Researchers show that it is plausible to contract the SARS-CoV-2 virus through the eyes.
You can contract the SARS-CoV-2 virus through the eye – this is probably something that many of us thought was a proven fact. However, with the present study this statement has only just been shown probable.
Postdoc Anne Zebitz Eriksen, who is currently visiting at Icahn School of Medicine at Mount Sinai, has investigated the possibility of contracting the SARS-CoV-2 virus that causes COVID-19, through the eye together with colleagues at the university.
Anne Zebitz Eriksen explains: “The eye represents an exposed surface layer with a mucosal tear film similar to the surface layer of the lung, and it is important to know if the virus can spread through this route, to be able to take the right preventive measures to reduce the spread of the virus.”
The research team analysed donor eyes from patients, who had died while positive for Covid-19. They found that specific cells in the eye were infected, namely the surface epithelium of the cornea and the limbus tissue at the very edge of the cornea, where it connects to the white part of the eye (the sclera). And two specific receptors, ACE2 and TMPRSS2, which are responsible for SARS-CoV-2 entry into cells, were also highly represented.

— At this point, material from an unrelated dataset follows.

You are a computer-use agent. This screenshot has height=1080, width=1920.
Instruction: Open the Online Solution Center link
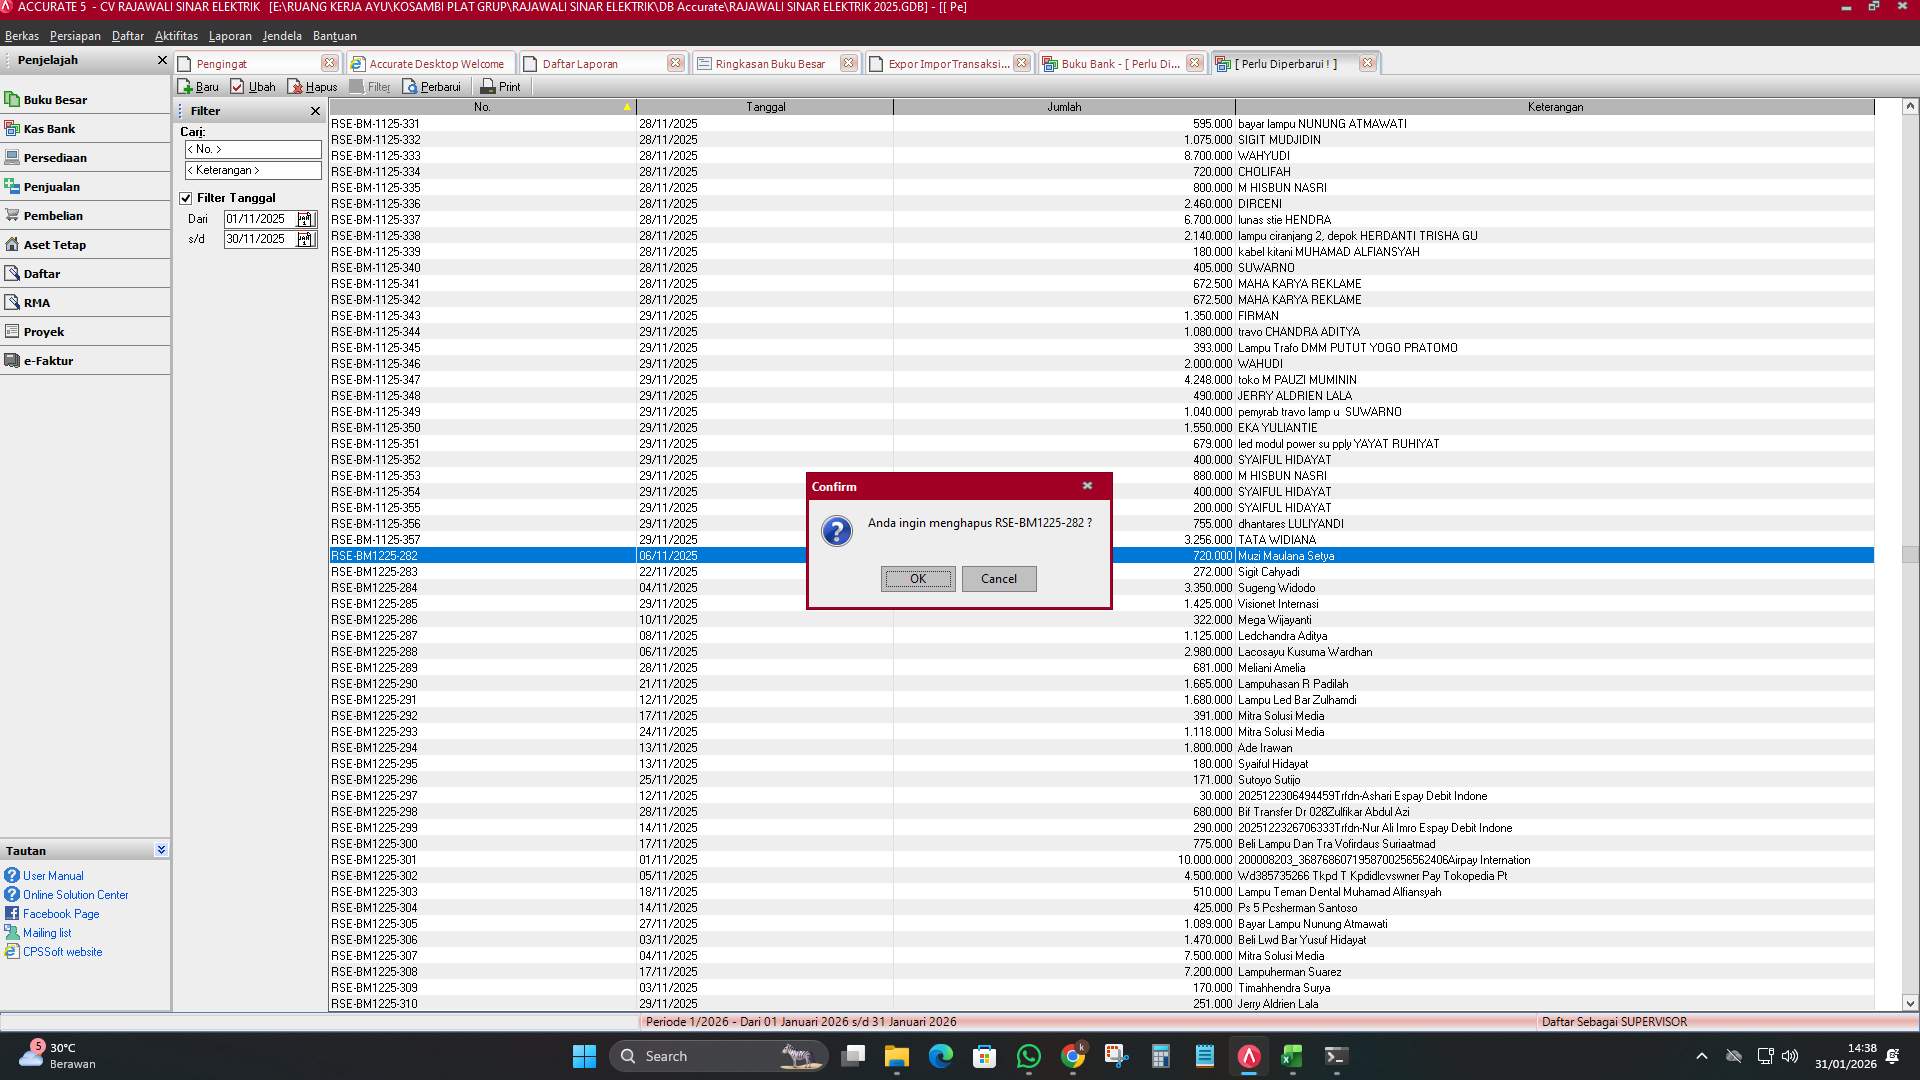76,895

Further tests were done on cells from non-infected donor eyes to check for the two entry factors and to investigate if the cells could be infected with the virus. Results showed that the entry factors, ACE2 and TMPRSS2 that interact with the spike protein on the viral surface, were present in all types of tissues tested, but significantly higher in the limbus. When the cells were exposed to the SARS-CoV-2 virus all the tissue types tested got infected, but the limbus cells showed a higher viral replication than the cornea and the sclera - the white part of the eye.
"Remarkably, the eye organoid model show that even though all cells are exposed to the virus, then it is mainly one type of cells that become infected"
Postdoc Anne Z. Eriksen
For the first time, an eye organoid model, i.e. a model of the eye grown from stem cells, was used to investigate the SARS-CoV-2 virus.
“We saw that the model eye got infected and that the virus was replicating in the eye-model cells. Further investigations revealed that a small subset of the cells representing the limbus, were the cells that predominately was infected with SARS-CoV-2” Anne Zebitz Eriksen says. She continues “Remarkably, the eye organoid model show that even though all cells are exposed to the virus, then it is mainly one type of cells that become infected, this tells us that these cells must be especially vulnerable in terms of contact transmission for some reason.”
In conclusion, even though this study cannot finally conclude that it is possible to contract the SARS-CoV-2 virus through the eyes, it certainly shows that the eye very much is a potential entryway for the virus, and that protecting the eye surface from exposure to the virus e.g., by wearing face-shields or glasses, is a valid protective measure.